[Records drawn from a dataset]
■ ■ ■ ■

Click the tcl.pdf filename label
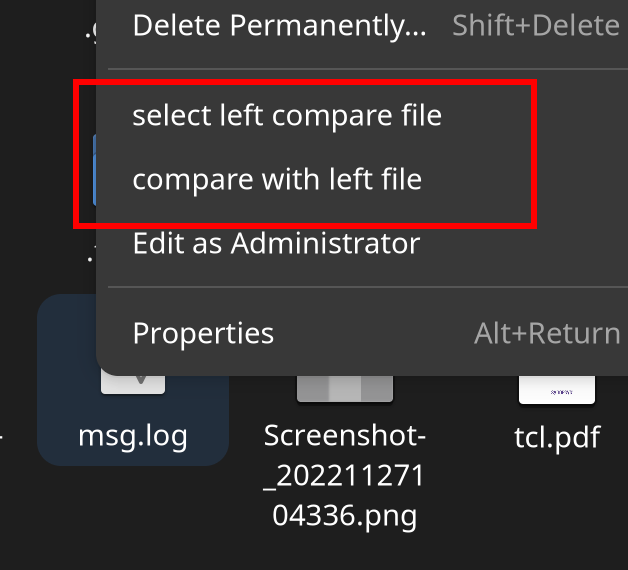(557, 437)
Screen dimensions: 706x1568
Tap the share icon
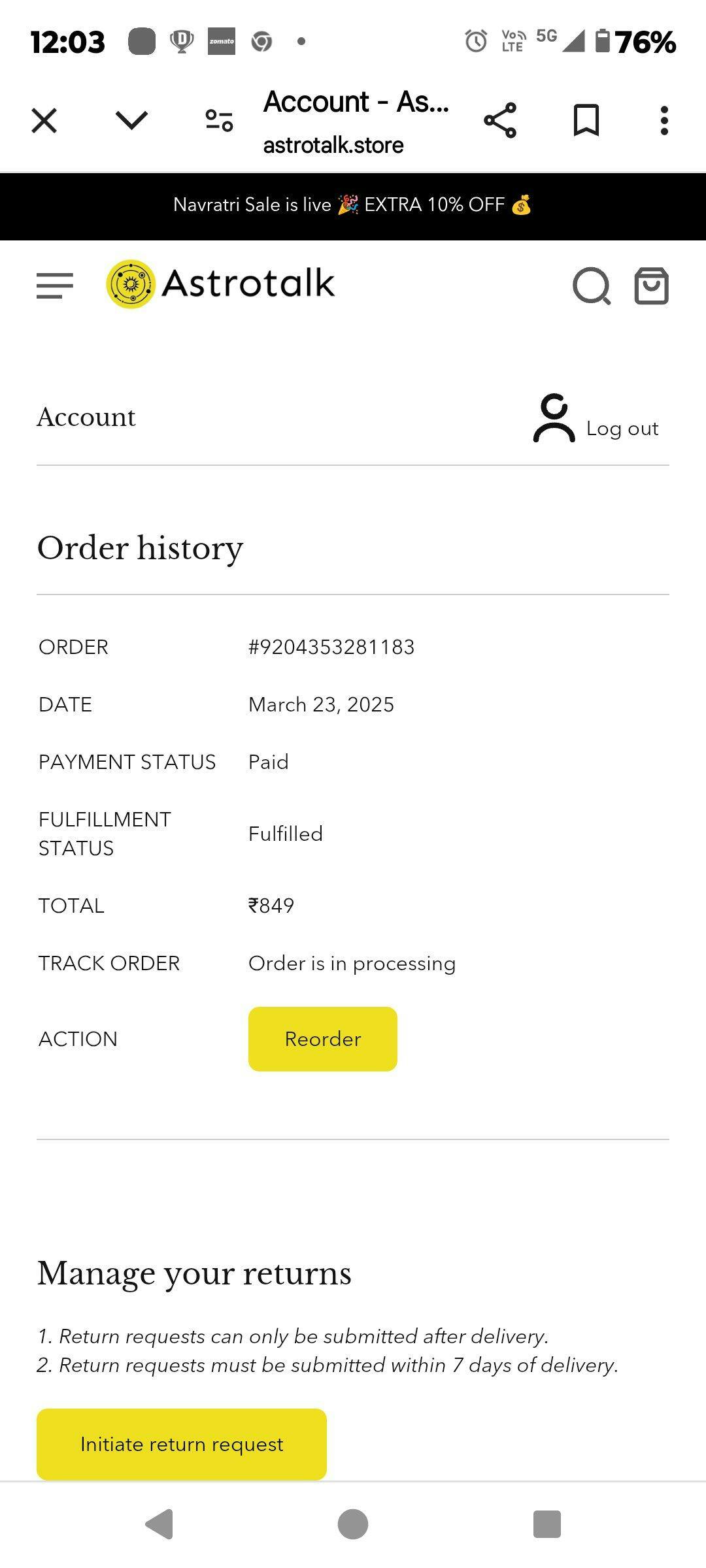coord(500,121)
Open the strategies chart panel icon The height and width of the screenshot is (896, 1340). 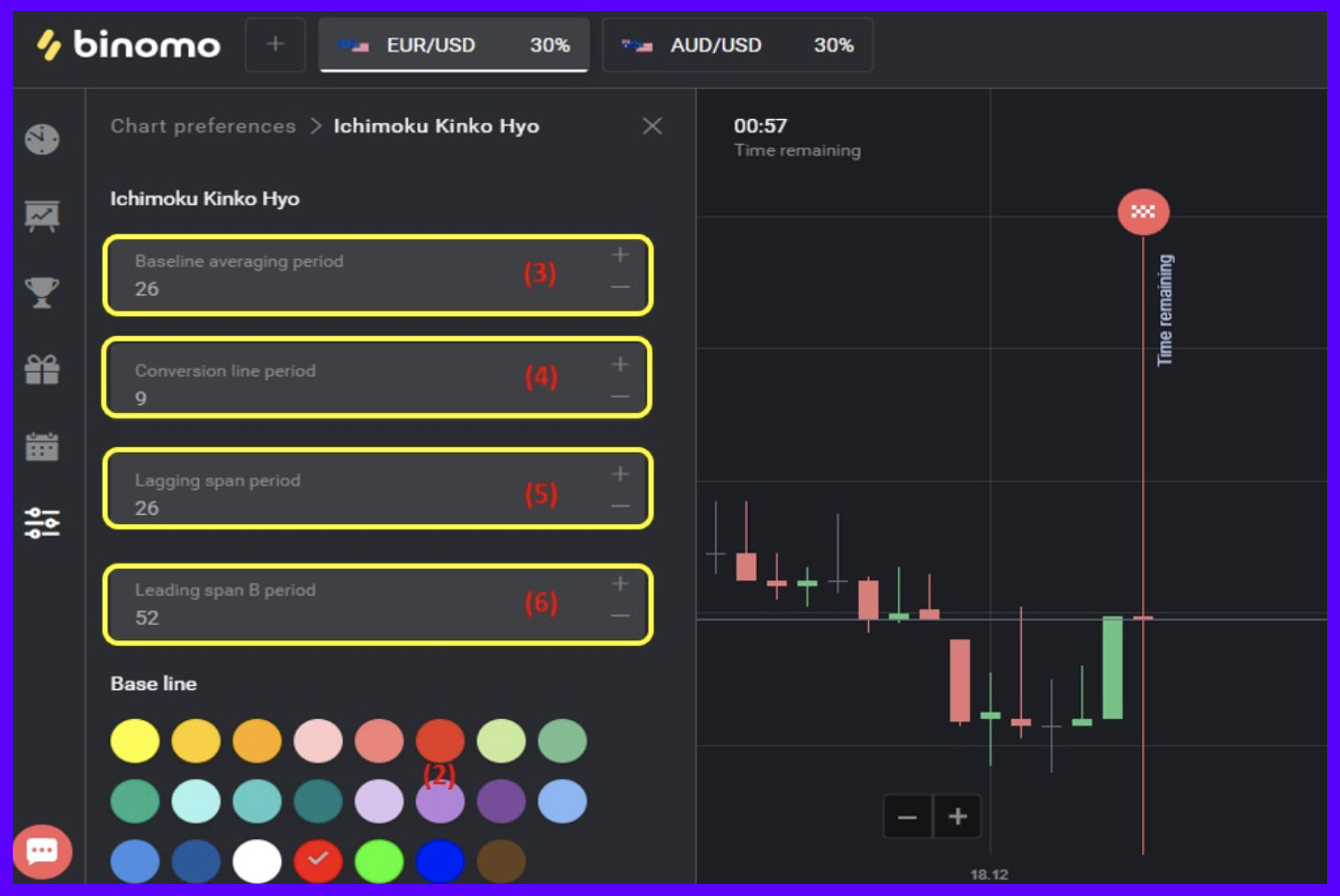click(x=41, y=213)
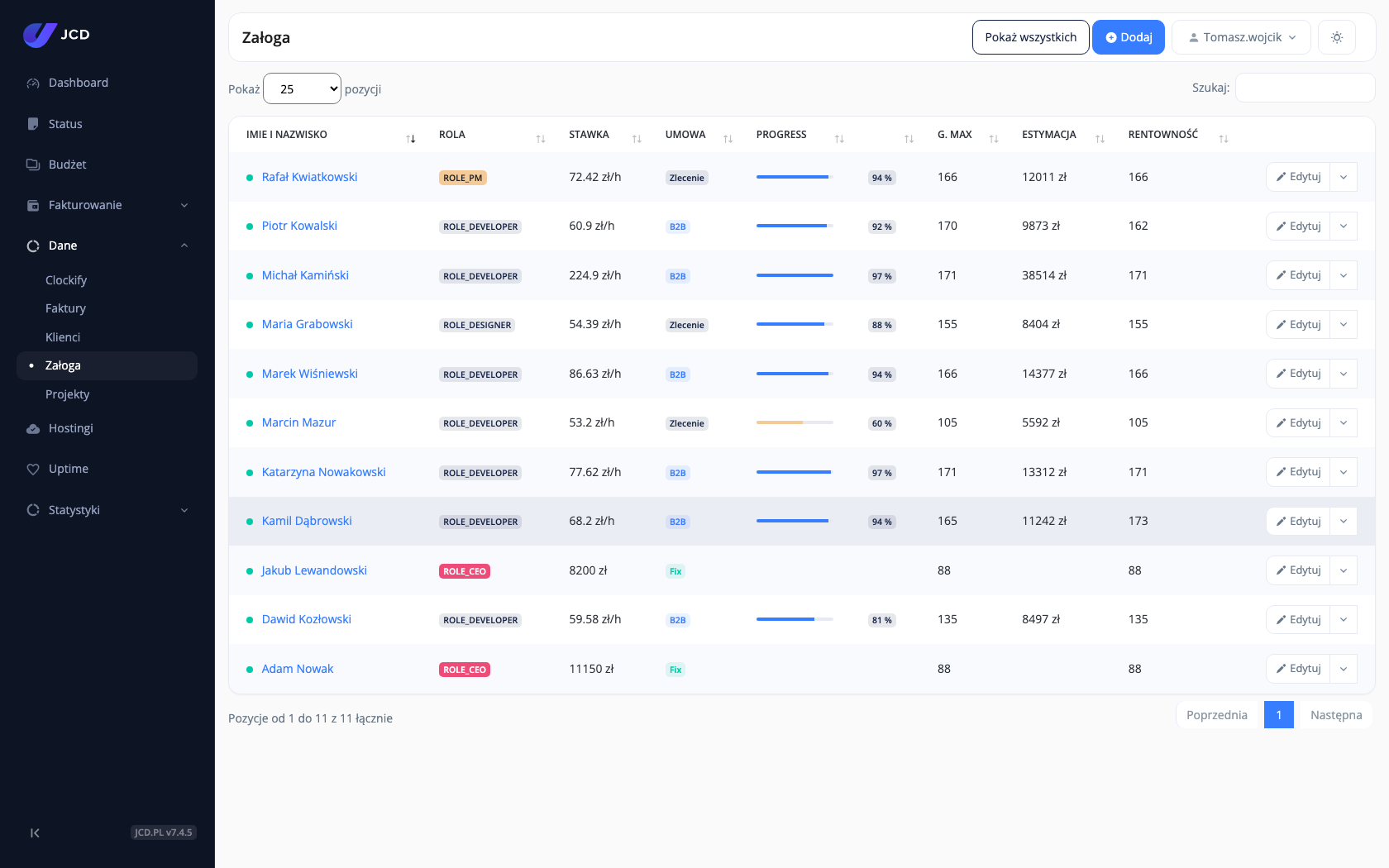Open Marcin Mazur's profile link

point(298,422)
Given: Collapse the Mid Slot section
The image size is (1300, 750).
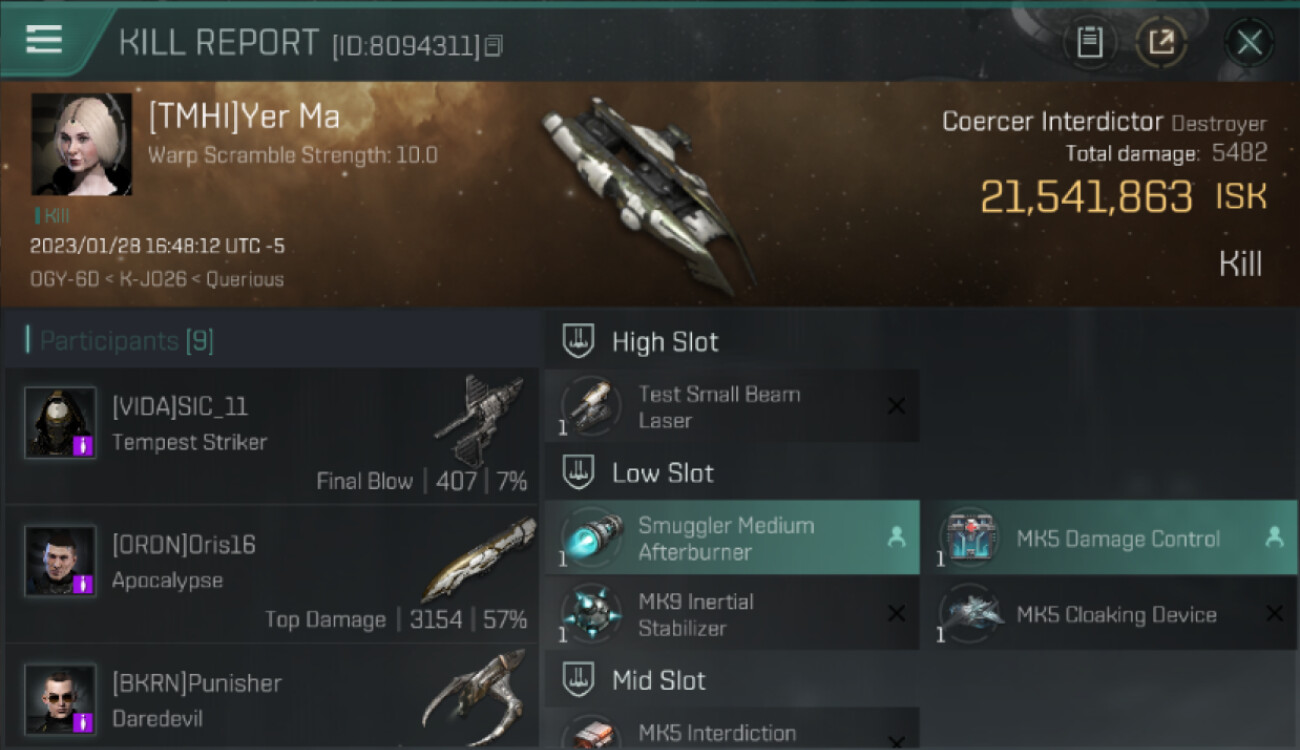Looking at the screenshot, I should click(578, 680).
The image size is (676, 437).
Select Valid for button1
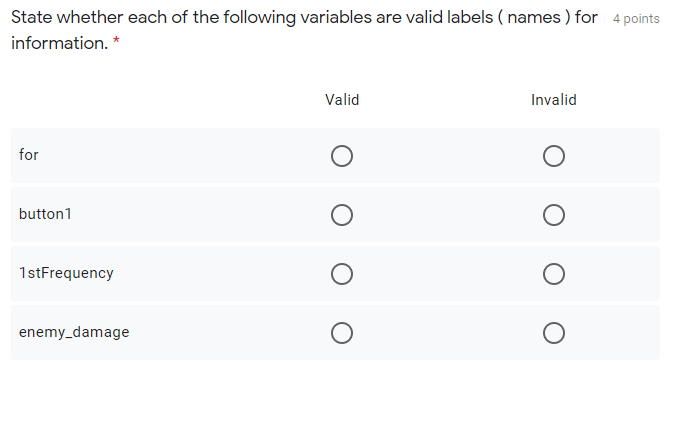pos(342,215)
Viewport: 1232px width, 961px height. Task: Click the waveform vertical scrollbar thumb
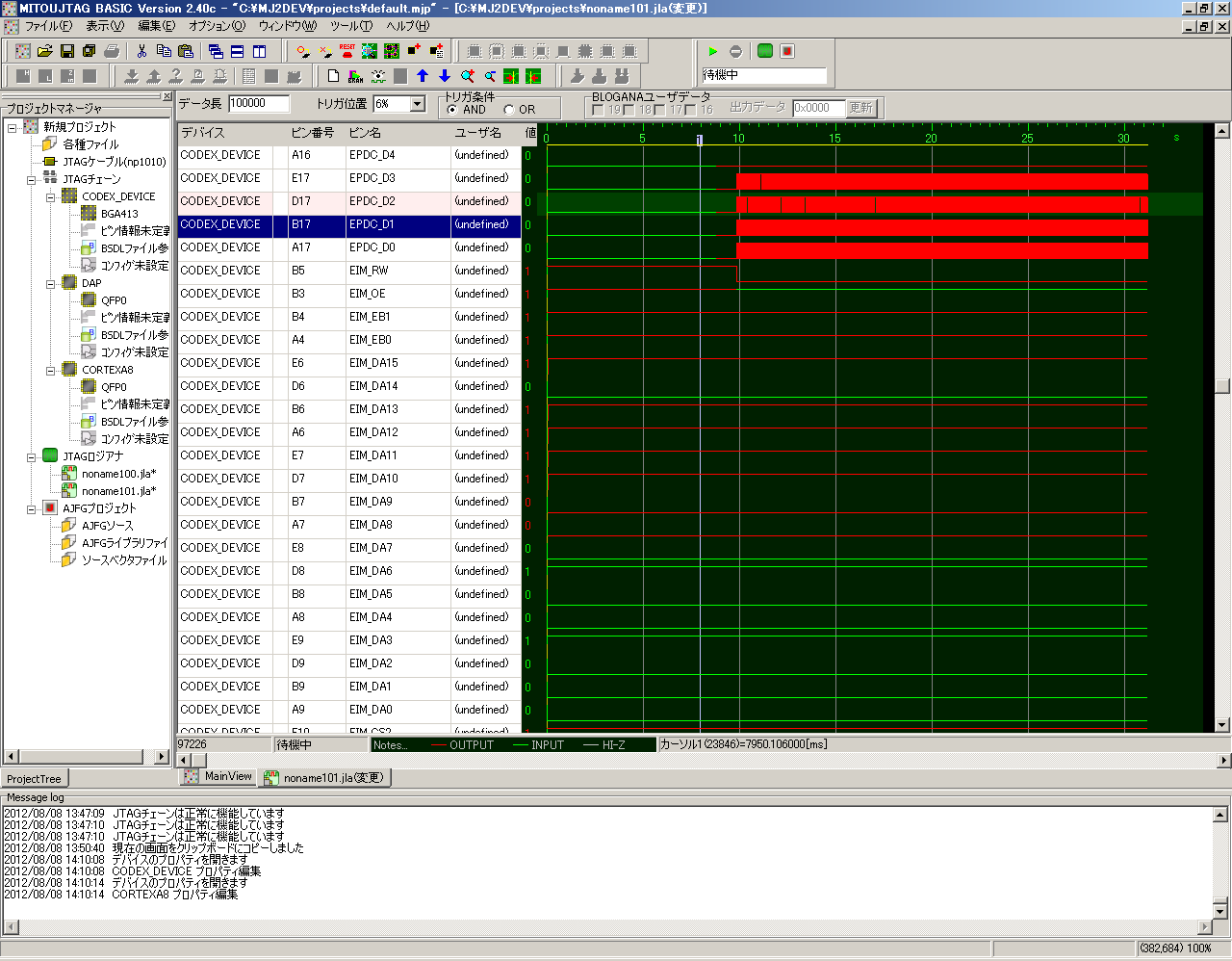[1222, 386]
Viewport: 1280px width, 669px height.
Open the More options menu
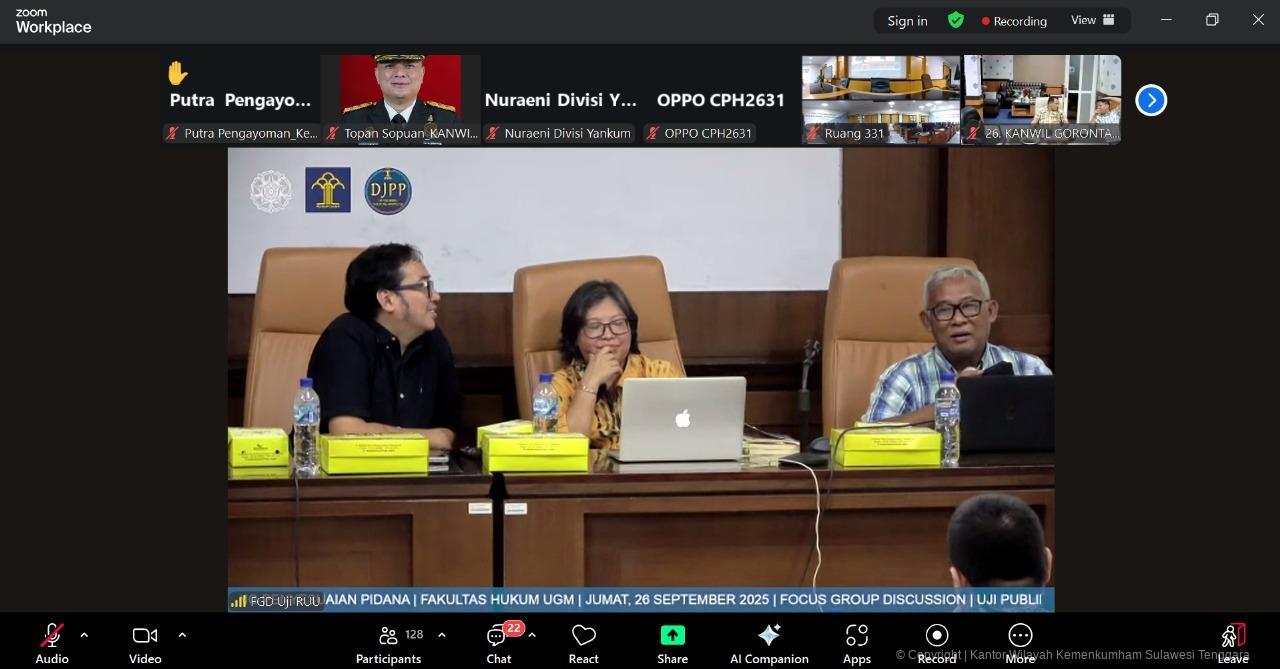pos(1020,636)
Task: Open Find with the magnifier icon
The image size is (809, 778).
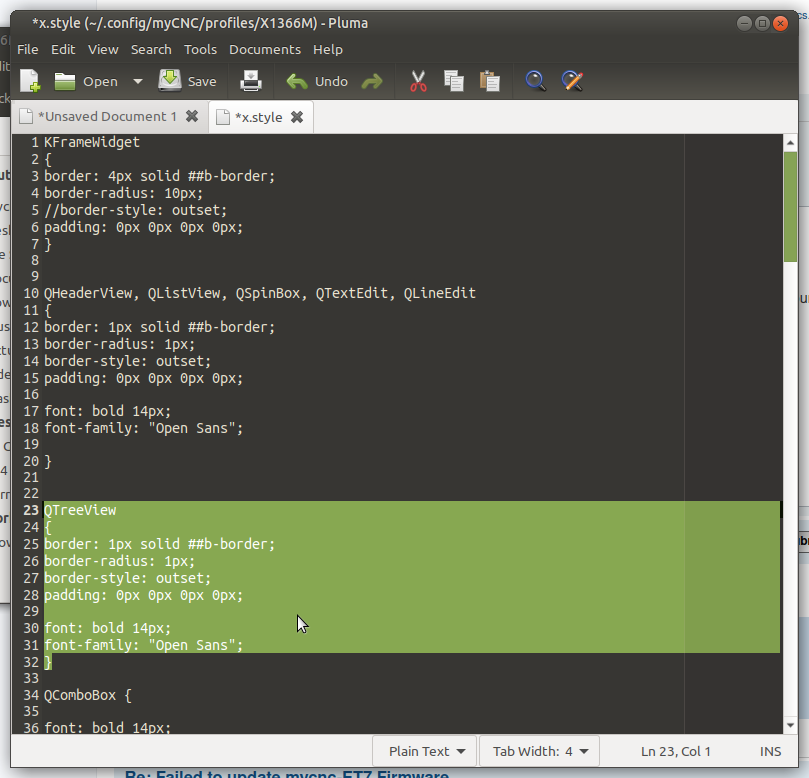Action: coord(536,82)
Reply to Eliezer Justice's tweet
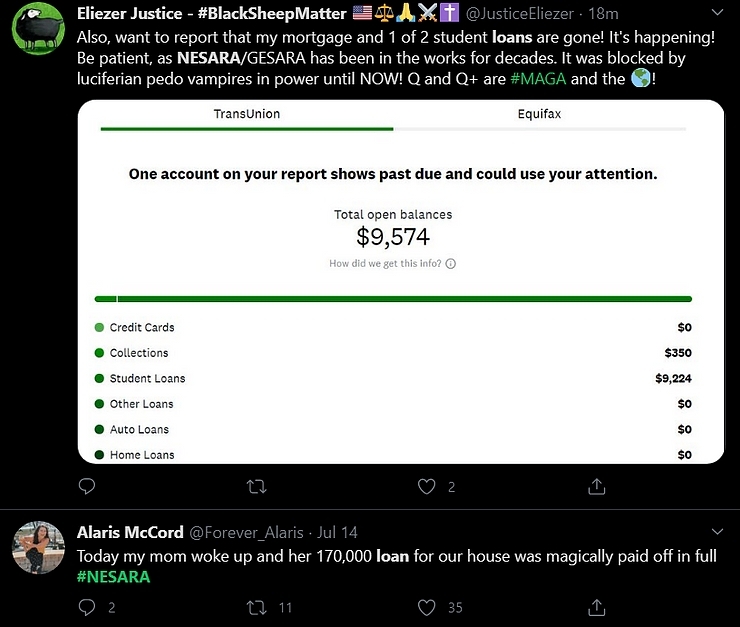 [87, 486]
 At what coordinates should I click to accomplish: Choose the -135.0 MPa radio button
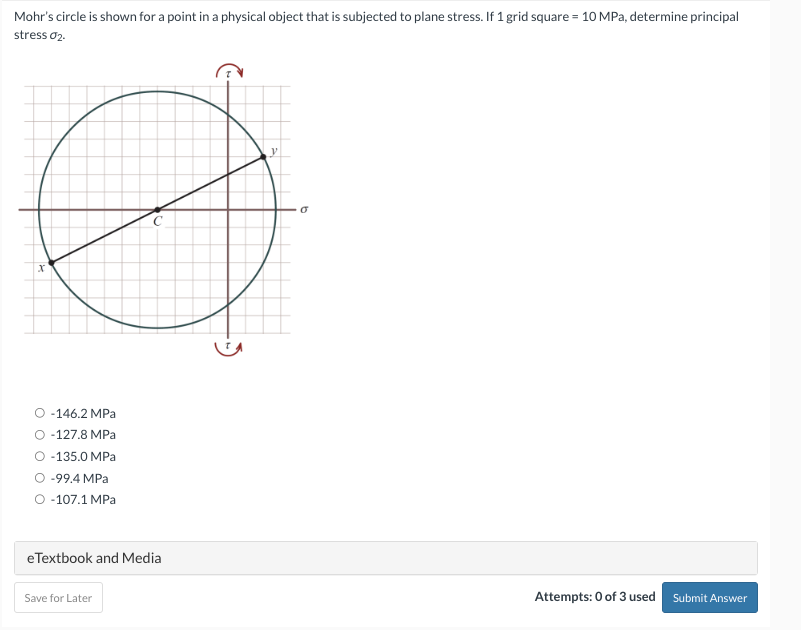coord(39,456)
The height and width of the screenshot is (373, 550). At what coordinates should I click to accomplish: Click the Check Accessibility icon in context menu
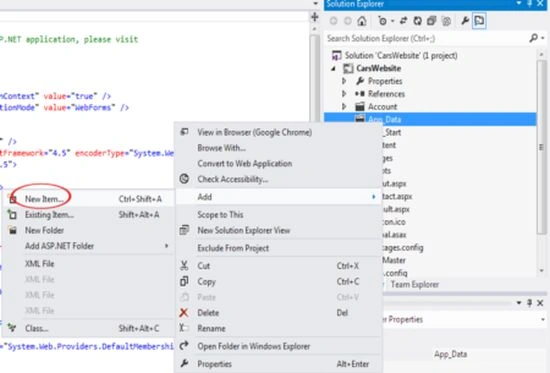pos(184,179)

■ ■ ■ ■

**Task description**
I would like an exact copy of the lines from the one holding "Reply to Eliezer Justice's tweet" through the last line of the entries above, with the pictures left out.

**Response**
Reply to Eliezer Justice's tweet
 [87, 486]
 At what coordinates should I click to accomplish: Choose the -135.0 MPa radio button
coord(39,456)
The height and width of the screenshot is (373, 550). At what coordinates should I click to accomplish: Click the Check Accessibility icon in context menu
pos(184,179)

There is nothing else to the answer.